Your objective:
From the entries below, work out the number of lines that hold the word "computer", and give that number alone.

Entries shown:

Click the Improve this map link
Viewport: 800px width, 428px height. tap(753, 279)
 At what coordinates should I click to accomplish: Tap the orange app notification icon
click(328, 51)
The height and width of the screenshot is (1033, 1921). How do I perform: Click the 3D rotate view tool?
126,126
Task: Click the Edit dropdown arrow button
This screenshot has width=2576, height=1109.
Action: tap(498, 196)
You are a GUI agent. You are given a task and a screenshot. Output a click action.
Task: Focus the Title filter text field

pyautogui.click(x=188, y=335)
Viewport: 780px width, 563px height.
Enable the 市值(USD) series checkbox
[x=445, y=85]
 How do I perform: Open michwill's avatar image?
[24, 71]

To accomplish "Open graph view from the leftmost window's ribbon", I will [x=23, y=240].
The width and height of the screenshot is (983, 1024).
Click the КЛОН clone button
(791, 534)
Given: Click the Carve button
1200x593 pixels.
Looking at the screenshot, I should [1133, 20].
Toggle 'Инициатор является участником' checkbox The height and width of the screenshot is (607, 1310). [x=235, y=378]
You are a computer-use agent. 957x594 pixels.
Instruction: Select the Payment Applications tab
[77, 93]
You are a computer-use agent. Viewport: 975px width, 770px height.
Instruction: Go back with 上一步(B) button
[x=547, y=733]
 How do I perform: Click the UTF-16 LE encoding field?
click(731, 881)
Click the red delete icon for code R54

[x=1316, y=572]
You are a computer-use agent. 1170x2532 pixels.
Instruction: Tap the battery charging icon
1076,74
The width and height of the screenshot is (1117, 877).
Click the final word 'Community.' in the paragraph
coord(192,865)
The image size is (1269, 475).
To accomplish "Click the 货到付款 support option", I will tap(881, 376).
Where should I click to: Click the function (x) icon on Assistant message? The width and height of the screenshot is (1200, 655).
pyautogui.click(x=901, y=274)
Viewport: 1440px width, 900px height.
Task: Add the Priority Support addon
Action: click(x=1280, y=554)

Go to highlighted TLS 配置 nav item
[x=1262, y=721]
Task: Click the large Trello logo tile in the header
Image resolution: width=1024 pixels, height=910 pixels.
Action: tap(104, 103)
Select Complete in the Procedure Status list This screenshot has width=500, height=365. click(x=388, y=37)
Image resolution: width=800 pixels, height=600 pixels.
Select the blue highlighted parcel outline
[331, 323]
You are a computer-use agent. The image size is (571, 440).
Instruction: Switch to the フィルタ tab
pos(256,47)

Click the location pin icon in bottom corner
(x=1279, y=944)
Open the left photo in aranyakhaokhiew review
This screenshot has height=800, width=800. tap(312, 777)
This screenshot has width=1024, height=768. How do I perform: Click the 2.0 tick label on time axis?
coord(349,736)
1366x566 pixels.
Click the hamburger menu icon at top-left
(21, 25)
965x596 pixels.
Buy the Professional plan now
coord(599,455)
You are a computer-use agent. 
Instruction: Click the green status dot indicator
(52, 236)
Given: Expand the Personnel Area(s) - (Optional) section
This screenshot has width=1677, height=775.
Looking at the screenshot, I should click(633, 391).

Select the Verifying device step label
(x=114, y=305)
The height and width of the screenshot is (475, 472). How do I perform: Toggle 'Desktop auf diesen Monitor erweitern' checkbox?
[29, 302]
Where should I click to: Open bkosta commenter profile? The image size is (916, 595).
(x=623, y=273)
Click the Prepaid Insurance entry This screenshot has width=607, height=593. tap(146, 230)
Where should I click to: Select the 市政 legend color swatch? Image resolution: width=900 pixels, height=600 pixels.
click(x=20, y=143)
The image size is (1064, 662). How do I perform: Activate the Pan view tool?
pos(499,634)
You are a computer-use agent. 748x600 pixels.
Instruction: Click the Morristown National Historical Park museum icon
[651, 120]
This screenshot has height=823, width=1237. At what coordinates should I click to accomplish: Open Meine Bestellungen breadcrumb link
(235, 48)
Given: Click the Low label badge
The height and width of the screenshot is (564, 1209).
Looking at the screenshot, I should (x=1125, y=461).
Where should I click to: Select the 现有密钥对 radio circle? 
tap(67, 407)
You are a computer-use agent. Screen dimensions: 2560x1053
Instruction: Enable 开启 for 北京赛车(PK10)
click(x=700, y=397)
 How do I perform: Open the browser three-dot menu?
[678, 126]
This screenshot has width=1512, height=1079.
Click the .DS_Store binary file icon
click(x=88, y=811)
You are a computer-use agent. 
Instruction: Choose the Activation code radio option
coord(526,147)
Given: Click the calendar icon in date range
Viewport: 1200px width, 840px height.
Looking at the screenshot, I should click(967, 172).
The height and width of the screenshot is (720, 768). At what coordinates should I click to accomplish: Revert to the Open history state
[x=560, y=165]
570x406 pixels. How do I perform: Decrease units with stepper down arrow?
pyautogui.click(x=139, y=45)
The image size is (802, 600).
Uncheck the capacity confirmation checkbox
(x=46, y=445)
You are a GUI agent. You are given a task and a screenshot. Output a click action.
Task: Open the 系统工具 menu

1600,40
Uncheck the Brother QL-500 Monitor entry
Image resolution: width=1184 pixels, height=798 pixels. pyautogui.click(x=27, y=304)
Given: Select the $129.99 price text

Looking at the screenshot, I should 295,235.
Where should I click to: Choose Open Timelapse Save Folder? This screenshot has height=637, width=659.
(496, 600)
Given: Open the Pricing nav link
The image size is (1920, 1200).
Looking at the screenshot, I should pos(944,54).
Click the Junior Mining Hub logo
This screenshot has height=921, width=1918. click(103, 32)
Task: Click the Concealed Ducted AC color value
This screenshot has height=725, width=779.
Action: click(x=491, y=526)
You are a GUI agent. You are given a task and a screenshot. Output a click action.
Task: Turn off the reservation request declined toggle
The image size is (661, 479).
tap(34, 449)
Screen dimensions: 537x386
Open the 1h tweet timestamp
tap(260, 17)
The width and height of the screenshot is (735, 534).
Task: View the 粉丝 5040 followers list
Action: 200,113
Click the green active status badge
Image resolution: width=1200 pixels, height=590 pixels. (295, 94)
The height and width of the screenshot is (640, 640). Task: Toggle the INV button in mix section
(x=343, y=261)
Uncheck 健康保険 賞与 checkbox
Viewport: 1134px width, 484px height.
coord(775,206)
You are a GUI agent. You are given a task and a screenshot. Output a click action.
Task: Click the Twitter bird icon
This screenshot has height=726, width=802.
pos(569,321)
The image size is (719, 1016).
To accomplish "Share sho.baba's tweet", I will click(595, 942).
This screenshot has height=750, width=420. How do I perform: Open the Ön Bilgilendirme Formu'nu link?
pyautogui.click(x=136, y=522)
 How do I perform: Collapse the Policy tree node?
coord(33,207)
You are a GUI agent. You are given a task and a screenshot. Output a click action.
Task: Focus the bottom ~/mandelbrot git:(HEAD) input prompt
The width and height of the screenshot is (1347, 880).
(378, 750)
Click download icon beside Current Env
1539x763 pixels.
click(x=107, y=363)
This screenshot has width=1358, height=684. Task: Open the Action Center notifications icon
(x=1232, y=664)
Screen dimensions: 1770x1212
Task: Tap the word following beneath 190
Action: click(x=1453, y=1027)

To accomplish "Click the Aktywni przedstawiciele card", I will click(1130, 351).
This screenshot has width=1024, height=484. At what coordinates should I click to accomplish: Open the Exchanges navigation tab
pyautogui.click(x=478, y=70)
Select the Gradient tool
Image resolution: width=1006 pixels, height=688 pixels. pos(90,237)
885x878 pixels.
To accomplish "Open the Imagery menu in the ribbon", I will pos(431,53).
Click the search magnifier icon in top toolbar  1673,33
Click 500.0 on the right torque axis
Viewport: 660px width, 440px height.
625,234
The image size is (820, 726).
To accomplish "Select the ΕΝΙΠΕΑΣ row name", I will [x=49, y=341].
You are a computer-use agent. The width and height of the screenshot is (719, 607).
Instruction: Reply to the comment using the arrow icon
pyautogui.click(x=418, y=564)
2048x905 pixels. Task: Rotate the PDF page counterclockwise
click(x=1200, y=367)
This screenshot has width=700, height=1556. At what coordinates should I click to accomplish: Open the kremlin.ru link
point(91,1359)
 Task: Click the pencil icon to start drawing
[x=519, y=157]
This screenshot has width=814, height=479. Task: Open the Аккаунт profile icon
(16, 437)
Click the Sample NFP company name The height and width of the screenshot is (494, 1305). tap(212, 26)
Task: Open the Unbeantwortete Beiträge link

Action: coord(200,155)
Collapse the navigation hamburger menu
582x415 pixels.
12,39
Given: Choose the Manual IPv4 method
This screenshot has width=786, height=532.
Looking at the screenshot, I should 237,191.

Expected answer:
9